Internet addiction may up risk of depression, anxiety
Excessive use of internet may significantly increase the risk of mental health problems such as depression and anxiety, especially among college-going students, a study has found.
The findings showed that individuals with internet addiction had more trouble dealing with their day-to-day activities, including life at home, at work/school and in social settings. They had problems with planning and time management, greater levels of attentional impulsivity as well as attention deficit hyperactivity disorder (ADHD).
Internet addiction may also be strongly linked to compulsive behaviour and several other addiction in students, the study said.
“This leads us to a couple of questions like are we grossly underestimating the prevalence of internet addiction and are these other mental health issues a cause or consequence of this excessive reliance on the internet?” said lead researcher Michael Van Ameringen from the McMaster University in Canada. The study may also have practical medical implications.
“If you are trying to treat someone for an addiction when in fact they are anxious or depressed, then you may be going down the wrong route. We need to understand this more, so we need a bigger sample, drawn from a wider, more varied population,” Ameringen added.

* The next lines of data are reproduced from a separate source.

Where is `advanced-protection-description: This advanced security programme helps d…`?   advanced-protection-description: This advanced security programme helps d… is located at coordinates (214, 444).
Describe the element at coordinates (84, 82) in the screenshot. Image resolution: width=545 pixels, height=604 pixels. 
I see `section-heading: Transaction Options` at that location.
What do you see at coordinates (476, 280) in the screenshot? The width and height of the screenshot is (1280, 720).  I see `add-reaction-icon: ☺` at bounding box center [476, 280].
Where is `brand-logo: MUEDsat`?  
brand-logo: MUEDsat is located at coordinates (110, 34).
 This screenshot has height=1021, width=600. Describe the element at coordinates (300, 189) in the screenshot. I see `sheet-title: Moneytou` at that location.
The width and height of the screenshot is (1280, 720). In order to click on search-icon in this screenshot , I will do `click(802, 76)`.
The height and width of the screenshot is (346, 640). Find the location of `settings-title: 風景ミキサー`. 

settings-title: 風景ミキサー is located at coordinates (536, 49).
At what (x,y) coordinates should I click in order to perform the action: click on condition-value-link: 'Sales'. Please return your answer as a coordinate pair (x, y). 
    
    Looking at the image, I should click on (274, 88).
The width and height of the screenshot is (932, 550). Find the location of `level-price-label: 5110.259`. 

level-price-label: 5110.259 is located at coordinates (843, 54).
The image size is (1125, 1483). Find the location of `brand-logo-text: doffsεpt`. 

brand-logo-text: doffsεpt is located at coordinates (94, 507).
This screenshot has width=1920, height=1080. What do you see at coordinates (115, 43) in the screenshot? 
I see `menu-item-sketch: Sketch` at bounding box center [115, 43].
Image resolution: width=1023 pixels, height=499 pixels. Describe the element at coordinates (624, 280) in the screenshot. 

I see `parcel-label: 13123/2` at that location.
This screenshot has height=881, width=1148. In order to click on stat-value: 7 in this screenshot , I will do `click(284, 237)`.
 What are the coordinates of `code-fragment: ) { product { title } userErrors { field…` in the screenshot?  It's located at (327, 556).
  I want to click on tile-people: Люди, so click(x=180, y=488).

The Internet Addiction Test (IAT) developed in 1998 prior to the widespread use of smartphone technology, is the only standard test used to measure excessive reliance on the internet.
However, over the last 18 years internet use has changed radically with a substantial number of people working online, using social media among others, round the clock.
“We were concerned that the IAT questionnaire may not have been picking up on problematic modern internet use, or showing up false positives for people who were simply using the internet rather than being over-reliant on it,” Ameringen said.
For the study, the team surveyed 254 students and correlated internet use with general mental health and wellbeing. Only 33 students met screening criteria for internet addition, according to the IAT.
The research team also administered a further series of self-reported tests to see how the internet addicts compared to the others in the survey on areas such as symptoms of depression and anxiety, impulsiveness, inattention and executive functioning, as well as tests for ADHD.
The results were presented at the European College of Neuropsychopharmacology (ECNP) conference in Vienna, recently.